T. Henry Wilson Jr. Field
- Interactive map of T. Henry Wilson Jr. Field
- Former names: Wildcat Park
- Location: 202 Martin Court Drive, Davidson, NC, USA
- Coordinates: 35°30′14″N 80°50′28″W﻿ / ﻿35.503753°N 80.841208°W
- Owner: Davidson College
- Capacity: 700
- Surface: Natural grass
- Scoreboard: Electronic
- Field size: 320 ft. (LF), 385 (CF), 325 ft. (RF)

Construction
- Opened: March 19, 1967
- Renovated: 2003, 2005, 2009

Tenant
- Davidson Wildcats baseball (2001–present)
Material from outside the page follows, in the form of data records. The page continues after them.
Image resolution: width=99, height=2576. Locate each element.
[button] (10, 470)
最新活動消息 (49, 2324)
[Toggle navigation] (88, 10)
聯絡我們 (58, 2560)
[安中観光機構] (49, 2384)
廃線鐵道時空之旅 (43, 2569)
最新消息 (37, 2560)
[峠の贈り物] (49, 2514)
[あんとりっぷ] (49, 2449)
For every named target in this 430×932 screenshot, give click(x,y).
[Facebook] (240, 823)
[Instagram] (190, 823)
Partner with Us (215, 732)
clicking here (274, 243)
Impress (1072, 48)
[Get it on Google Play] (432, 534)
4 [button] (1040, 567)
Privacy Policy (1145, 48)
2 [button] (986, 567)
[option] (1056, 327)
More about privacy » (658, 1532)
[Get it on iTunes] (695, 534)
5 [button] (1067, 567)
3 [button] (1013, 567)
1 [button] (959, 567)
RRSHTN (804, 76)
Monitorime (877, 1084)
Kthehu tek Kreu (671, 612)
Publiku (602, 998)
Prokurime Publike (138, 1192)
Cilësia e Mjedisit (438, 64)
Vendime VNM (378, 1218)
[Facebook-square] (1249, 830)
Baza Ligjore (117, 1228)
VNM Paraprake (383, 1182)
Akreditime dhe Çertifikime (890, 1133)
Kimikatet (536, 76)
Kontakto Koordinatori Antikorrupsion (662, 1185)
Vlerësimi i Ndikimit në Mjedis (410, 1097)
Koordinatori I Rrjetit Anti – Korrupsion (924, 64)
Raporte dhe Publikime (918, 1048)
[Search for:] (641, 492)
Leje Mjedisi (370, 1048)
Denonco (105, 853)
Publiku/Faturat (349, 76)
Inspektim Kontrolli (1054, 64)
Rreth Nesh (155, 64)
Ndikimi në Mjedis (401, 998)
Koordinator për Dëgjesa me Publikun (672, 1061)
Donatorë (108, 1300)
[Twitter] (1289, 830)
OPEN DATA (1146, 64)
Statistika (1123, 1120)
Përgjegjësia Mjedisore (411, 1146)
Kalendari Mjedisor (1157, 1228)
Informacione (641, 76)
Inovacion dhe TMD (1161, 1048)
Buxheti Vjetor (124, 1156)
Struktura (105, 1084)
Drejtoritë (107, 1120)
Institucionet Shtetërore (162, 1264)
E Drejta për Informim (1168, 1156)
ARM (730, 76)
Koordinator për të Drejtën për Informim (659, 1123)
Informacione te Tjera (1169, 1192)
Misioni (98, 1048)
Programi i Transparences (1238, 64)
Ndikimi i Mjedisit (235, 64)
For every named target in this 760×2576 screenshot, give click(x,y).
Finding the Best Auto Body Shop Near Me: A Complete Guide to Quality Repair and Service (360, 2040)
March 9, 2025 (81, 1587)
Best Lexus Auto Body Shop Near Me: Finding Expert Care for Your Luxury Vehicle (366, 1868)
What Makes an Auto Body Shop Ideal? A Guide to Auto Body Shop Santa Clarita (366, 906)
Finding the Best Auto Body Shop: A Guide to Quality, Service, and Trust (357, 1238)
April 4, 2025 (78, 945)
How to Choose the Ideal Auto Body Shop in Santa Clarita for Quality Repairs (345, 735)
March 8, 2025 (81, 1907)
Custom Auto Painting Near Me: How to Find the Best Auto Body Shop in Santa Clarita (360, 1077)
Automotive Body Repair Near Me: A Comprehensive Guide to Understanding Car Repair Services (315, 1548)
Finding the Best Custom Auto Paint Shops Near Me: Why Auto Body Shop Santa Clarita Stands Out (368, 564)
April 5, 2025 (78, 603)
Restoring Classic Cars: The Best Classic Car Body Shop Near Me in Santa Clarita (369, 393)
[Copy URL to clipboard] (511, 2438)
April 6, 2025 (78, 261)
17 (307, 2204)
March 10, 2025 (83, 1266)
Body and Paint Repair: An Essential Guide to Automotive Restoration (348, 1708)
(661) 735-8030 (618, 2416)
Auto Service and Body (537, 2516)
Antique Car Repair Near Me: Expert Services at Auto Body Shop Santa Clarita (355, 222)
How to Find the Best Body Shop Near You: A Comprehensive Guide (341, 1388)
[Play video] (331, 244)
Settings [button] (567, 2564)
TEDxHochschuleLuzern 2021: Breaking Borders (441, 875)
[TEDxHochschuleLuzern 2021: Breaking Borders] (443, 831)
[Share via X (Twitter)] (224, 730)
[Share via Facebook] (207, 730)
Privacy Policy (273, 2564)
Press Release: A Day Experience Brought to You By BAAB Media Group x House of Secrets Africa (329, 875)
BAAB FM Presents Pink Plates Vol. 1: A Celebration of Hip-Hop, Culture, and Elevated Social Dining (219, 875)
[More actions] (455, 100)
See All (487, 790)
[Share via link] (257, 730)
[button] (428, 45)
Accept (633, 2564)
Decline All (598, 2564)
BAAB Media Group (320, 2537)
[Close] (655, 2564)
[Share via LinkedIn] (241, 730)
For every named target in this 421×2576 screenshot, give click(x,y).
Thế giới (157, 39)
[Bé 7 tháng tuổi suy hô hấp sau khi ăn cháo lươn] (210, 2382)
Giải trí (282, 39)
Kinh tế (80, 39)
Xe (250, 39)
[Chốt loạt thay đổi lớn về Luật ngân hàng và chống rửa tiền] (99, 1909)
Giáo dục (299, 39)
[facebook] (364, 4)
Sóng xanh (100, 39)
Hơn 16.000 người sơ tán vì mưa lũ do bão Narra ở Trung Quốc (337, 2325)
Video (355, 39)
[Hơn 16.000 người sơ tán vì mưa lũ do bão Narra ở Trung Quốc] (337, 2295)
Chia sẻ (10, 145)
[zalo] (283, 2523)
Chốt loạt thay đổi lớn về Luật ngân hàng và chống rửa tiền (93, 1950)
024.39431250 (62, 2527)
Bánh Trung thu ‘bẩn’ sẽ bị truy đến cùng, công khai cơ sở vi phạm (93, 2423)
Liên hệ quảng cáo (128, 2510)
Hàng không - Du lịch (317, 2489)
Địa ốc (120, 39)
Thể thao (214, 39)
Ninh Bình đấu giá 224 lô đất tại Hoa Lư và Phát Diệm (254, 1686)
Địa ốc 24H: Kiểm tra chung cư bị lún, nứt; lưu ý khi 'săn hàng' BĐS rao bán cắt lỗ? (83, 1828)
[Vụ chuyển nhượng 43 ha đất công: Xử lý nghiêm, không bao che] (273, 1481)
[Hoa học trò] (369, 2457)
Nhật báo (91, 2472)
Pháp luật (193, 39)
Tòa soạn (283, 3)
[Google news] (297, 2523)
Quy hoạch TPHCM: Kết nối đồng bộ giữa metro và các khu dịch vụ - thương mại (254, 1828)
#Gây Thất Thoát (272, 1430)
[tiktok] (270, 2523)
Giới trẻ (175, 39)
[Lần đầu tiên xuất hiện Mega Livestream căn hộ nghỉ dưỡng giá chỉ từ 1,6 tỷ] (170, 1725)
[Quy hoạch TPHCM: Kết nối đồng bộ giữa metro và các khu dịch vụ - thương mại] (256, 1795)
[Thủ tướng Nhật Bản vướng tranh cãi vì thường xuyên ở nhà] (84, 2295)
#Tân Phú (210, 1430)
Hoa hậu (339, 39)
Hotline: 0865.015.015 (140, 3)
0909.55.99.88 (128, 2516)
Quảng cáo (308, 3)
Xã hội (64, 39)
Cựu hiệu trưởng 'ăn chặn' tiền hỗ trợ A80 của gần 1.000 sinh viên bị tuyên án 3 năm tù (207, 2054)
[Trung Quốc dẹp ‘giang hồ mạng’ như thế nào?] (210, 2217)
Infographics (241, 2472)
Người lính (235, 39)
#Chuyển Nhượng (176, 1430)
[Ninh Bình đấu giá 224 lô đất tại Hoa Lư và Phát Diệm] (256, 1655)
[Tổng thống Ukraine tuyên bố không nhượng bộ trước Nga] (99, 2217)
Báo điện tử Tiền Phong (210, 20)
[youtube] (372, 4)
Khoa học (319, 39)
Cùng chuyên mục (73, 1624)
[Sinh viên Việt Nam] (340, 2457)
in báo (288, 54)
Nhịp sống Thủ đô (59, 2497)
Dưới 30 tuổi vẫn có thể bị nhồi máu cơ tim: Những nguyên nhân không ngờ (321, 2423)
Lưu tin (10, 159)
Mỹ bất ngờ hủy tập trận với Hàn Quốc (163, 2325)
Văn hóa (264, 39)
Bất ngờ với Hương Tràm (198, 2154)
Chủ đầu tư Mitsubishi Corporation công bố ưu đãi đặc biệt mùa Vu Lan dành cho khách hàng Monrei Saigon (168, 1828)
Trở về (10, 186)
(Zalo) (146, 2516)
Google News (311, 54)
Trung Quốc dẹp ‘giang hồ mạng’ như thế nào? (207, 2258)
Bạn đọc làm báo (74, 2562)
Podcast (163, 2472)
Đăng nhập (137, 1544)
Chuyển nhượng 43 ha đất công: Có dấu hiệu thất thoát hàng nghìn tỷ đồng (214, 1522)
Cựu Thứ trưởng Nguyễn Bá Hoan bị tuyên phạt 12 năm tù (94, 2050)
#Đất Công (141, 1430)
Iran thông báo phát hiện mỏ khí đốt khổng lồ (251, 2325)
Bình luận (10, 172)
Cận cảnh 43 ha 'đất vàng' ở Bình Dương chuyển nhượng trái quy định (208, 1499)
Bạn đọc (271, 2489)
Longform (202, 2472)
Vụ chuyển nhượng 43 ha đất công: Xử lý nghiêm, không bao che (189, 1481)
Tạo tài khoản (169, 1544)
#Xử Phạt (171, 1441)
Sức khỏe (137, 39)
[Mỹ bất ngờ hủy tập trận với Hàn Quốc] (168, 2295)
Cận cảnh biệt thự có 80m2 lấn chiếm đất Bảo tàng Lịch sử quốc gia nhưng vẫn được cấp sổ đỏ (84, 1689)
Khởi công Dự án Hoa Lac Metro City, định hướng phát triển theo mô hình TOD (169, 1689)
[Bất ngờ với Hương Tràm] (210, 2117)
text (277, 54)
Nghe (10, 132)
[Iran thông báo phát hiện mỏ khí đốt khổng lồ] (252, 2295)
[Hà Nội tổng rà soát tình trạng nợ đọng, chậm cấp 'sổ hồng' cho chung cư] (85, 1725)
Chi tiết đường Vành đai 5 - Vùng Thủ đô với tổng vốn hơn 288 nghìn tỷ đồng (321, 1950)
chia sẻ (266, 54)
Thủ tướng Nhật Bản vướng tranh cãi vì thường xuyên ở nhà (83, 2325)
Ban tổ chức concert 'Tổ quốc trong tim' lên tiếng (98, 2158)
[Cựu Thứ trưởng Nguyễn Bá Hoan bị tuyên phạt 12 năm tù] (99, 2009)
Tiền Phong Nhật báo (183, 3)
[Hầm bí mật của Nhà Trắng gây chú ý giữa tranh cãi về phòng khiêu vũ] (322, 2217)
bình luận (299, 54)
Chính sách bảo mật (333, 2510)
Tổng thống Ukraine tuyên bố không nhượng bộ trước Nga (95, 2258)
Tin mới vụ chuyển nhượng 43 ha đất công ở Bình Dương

= T. Henry Wilson Jr. Field =

Baseball venue in Davidson, North Carolina

T. Henry Wilson Jr. Field is a baseball venue located in Davidson, North Carolina, United States. It is home to the Davidson Wildcats baseball team, a member of the Division I Atlantic-10 Conference. It has a capacity of 700 spectators.

The field opened in 1967 as Wildcat Park, with the first game being held on March 19, 1967. On March 19, 2005, the venue was renamed after T. Henry Wilson Jr., class of 1951. Wilson played both baseball and football at Davidson, and a donation by his family made significant renovations to the field possible.

In 2003, lights were installed at the facility, allowing the first night games to be played at then-Wildcat Park. In 2005, after a donation from the Wilson family, new bleachers, infield, concession stands, and a press box were added. In 2009, an indoor practice facility outside the field was completed.